We don’t nurture restorationist fantasies at First Things. We know that we face challenges. How can we square our trust in religious authority with our commitment to religious pluralism? What roles do the virtues of patriotism and loyalty to the Western tradition play in our vision of responsible global citizenship? How can economic freedom be disciplined by the strong sense of solidarity and communal responsibility that all religious traditions encourage? Answering these and other questions won’t be easy. But trying to do so isn’t remotely anti-modern.

On the contrary, it involves a contest for the future of the modern world.

Tradition’s Proper Authority

As Thomas Aquinas recognized, social changes, even reasonable changes, involve intrinsic harm. “The mere change of law,” he wrote, “is itself prejudicial to the common good.” Progressives often forget that our obedience to law rests more in habit than reason. We tend to conform, not because we analyze and assent to every detail of the governing consensus, but because we largely trust in the basic justice of existing laws. Changes disrupt our habits and throw our trust into doubt, and too much change weakens our law-abiding impulse, in which case even changes for the better count for little, because laws we don’t obey can’t promote justice.

Edmund Burke recognized the same need for constancy in public life when he observed that social change undermines the majesty of law. The passage of time burnishes the governing consensus, and the longer it has lasted, the more it seems to participate in deep and lasting truths.

Neither St. Thomas nor Edmund Burke advocates social stasis. Glaring injustices should be remedied, even if the majesty of law is thrown in doubt. The civil rights movement provides a good example. But in most circumstances we should make incremental changes rather than dramatic ones, and we should be very suspicious of the progressive mentality that rolls from one supposedly urgent issue to another without pause.

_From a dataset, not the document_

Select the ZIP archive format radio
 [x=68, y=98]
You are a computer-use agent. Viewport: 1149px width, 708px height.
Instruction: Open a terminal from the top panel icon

I count myself a social conservative because I’m concerned about the harms done by promiscuous social change in recent decades. As Amy Wax observed in the last issue, when it comes to social norms, “bright-line rules work best,” especially rules that have the authority of tradition behind them. Again, that doesn’t mean no change, but it does require us to count the costs of change. Bespoke moral principles that are hand tailored to their sensibilities allow progressives to redefine marriage as they see fit. Gay rights has become a luxury good for elite culture, with the costs paid by the most vulnerable in society, whose poverty and lack of opportunity are compounded by moral disorder.

Our capitalist system’s creative destruction puts a great deal of life into play, often ripping up our neighborhoods to build shiny new buildings, offering lucrative or interesting jobs that lure us away from our extended families, and generally acting as a solvent on all forms of communal permanence. The way in which contemporary liberalism reinvents moral truths reflects another kind of creative destruction, one that reinforces rather than remediates the worst aspects of modern economic life. Moral revolution tears down our mores as completely as a real estate developer destroys a settled neighborhood. 

R. R. Reno is editor of First Things.